- **Directions**: Output exactly, please, the lines of the records below from the one containing "Task: Click the Map Info tag icon" through the final line.

BEGIN Data for analysis

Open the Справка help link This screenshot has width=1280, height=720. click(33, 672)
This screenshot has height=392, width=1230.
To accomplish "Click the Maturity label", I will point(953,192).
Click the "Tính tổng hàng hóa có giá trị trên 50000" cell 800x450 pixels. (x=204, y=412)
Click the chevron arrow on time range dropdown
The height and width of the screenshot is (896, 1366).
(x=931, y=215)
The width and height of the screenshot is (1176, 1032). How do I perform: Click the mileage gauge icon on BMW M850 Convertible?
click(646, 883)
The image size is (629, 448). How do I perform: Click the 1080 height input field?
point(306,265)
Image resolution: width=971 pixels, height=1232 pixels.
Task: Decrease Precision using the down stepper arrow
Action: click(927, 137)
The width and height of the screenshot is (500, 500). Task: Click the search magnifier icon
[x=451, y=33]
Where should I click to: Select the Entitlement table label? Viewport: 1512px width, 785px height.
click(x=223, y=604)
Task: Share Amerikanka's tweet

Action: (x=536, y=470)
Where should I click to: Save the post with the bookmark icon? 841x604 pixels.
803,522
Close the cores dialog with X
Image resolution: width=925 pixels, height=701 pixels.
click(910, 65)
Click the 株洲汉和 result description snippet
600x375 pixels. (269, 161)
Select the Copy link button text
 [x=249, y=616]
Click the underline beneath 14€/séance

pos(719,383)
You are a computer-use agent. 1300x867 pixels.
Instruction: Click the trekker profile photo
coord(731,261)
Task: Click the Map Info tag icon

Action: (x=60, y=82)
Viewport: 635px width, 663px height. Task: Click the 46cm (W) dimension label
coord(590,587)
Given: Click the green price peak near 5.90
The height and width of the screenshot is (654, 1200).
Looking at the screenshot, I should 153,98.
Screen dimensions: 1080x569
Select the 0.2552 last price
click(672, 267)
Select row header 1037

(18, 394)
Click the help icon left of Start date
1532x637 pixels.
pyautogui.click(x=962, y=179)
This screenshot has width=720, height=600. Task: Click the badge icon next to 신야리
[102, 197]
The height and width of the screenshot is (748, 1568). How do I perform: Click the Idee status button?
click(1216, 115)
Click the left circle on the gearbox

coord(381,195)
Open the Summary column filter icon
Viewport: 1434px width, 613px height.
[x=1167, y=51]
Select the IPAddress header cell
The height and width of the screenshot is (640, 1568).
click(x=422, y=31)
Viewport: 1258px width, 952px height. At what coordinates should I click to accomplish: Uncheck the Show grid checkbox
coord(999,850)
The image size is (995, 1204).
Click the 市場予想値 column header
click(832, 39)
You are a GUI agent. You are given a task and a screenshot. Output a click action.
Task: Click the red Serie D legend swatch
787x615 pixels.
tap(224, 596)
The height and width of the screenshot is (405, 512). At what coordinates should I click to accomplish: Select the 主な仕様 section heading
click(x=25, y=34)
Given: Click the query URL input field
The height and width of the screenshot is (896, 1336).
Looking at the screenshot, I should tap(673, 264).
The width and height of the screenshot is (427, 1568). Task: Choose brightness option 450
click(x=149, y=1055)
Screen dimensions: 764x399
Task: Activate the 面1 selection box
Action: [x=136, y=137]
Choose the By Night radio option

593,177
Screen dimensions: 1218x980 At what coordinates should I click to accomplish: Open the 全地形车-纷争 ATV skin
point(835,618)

END Data for analysis

- **Finished task**:
Task: Click the Map Info tag icon

Action: (x=60, y=82)
Viewport: 635px width, 663px height. Task: Click the 46cm (W) dimension label
coord(590,587)
Given: Click the green price peak near 5.90
The height and width of the screenshot is (654, 1200).
Looking at the screenshot, I should 153,98.
Screen dimensions: 1080x569
Select the 0.2552 last price
click(672, 267)
Select row header 1037

(18, 394)
Click the help icon left of Start date
1532x637 pixels.
pyautogui.click(x=962, y=179)
This screenshot has width=720, height=600. Task: Click the badge icon next to 신야리
[102, 197]
The height and width of the screenshot is (748, 1568). How do I perform: Click the Idee status button?
click(1216, 115)
Click the left circle on the gearbox

coord(381,195)
Open the Summary column filter icon
Viewport: 1434px width, 613px height.
[x=1167, y=51]
Select the IPAddress header cell
The height and width of the screenshot is (640, 1568).
click(x=422, y=31)
Viewport: 1258px width, 952px height. At what coordinates should I click to accomplish: Uncheck the Show grid checkbox
coord(999,850)
The image size is (995, 1204).
Click the 市場予想値 column header
click(832, 39)
You are a GUI agent. You are given a task and a screenshot. Output a click action.
Task: Click the red Serie D legend swatch
787x615 pixels.
tap(224, 596)
The height and width of the screenshot is (405, 512). At what coordinates should I click to accomplish: Select the 主な仕様 section heading
click(x=25, y=34)
Given: Click the query URL input field
The height and width of the screenshot is (896, 1336).
Looking at the screenshot, I should tap(673, 264).
The width and height of the screenshot is (427, 1568). Task: Choose brightness option 450
click(x=149, y=1055)
Screen dimensions: 764x399
Task: Activate the 面1 selection box
Action: [x=136, y=137]
Choose the By Night radio option

593,177
Screen dimensions: 1218x980 At what coordinates should I click to accomplish: Open the 全地形车-纷争 ATV skin
point(835,618)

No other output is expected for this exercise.